BEGIN

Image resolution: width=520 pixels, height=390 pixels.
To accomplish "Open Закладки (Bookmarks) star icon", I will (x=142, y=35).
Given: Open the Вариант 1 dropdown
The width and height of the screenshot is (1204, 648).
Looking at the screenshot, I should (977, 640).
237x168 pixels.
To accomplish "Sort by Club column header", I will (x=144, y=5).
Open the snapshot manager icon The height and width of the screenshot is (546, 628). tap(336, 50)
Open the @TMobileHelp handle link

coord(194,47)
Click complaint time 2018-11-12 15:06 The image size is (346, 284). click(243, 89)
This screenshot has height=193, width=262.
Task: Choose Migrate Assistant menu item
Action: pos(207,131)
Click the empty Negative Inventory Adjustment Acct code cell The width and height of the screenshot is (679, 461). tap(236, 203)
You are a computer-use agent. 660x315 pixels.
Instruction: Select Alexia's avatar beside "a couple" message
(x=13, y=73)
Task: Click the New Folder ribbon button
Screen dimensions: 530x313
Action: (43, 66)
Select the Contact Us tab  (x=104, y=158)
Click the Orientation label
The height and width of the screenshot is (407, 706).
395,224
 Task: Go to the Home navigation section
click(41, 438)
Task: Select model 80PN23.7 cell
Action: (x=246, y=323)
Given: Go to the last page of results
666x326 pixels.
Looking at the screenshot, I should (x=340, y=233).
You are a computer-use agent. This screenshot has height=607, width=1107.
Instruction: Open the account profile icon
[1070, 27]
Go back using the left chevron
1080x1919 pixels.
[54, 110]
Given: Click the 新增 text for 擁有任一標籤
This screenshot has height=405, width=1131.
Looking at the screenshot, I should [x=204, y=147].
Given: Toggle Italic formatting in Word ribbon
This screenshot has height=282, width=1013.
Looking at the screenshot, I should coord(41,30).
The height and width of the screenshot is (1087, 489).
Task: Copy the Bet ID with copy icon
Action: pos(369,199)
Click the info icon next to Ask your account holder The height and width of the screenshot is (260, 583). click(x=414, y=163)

END

Exercise prompt → Whenever a line of the material holds the word "computer", copy it out.

Answer box →
You are a computer-use agent. 660x315 pixels.
You are a computer-use agent. This screenshot has height=607, width=1107.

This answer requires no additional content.